Las bebidas tailandesas son dulces por defecto, porque así es como se disfrutan aquí. La frase mágica es wan noi (poco dulce) — dila al pedir y la mayoría de los vendedores reducirán con gusto la leche condensada y el jarabe. ¿Quieres nada de dulce? Prueba con mai wan, que significa sin azúcar.
¿Qué es esa bebida de color azul brillante?
Es el anchan, té de mariposa azul — un azul eléctrico intenso que se vuelve violeta en el instante en que le exprimes limón, lo que lo convierte en un favorito infalible. Lo encontrarás entre los refrescos herbales del mercado junto al dorado té de crisantemo, la jamaica rojo rubí y el suave bael.
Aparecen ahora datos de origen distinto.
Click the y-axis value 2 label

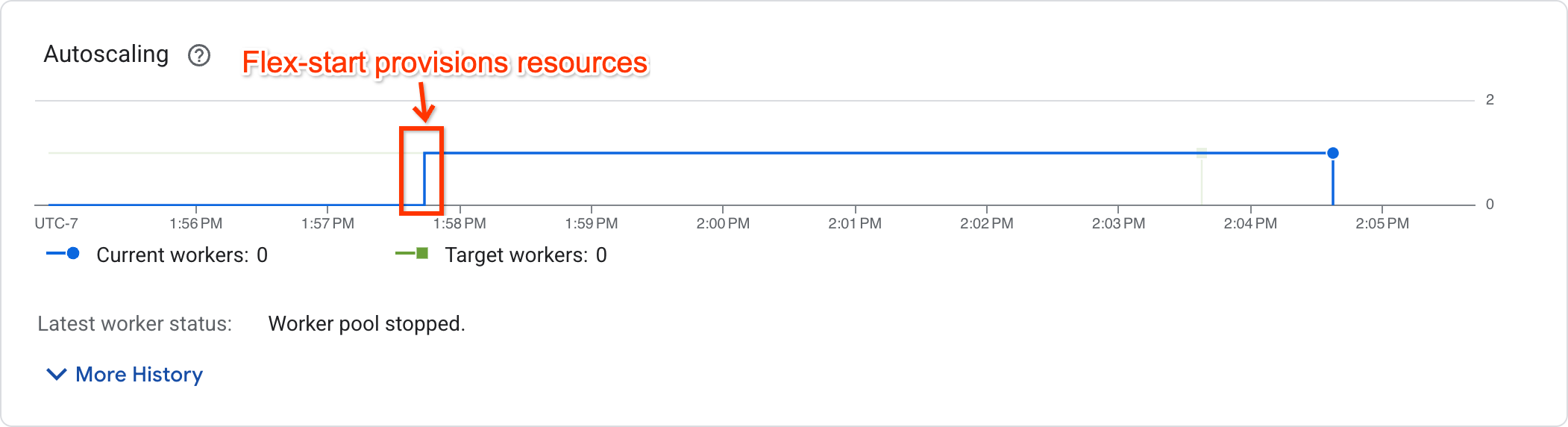click(1490, 100)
Anímate y pruébalo.
¿Qué es el oliang?
El oliang es el clásico café helado tailandés — espeso y negro como el azabache, su nombre viene del chino teochew y significa negro y frío. El café molido se mezcla tradicionalmente con un poco de maíz tostado, soya o sésamo, se prepara lentamente a través de un largo filtro de tela, y luego se sirve sobre hielo con azúcar. El resultado es agridulce, ligeramente ahumado y sorprendentemente intenso. Busca un carrito de metal desgastado con un filtro de tela colgante.
¿Cuánto cuestan estas bebidas y dónde las encuentro?
Casi todo es increíblemente accesible — calcula entre 20 y 60 baht por vaso según la bebida y el lugar. Encontrarás los carritos entremezclados con los puestos de comida callejera, estacionados frente a los mercados, y con más actividad en los mercados nocturnos. Los barriles del Warorot Market y los puestos de fin de semana de Jing Jai son un buen punto de partida para recorrer los refrescos herbales.
¿Puedo tomar licuados de frutas frescas?
Sí — la palabra que debes aprender es pan, que significa licuado. Señala un montón de fruta como mango, sandía, maracuyá o piña y el vendedor la triturará con hielo hasta hacer un licuado espeso en el momento. Es uno de los antojos más baratos y frescos de la ciudad, y cuando el calor aprieta de verdad, es difícil superar un coco joven abierto justo frente a ti.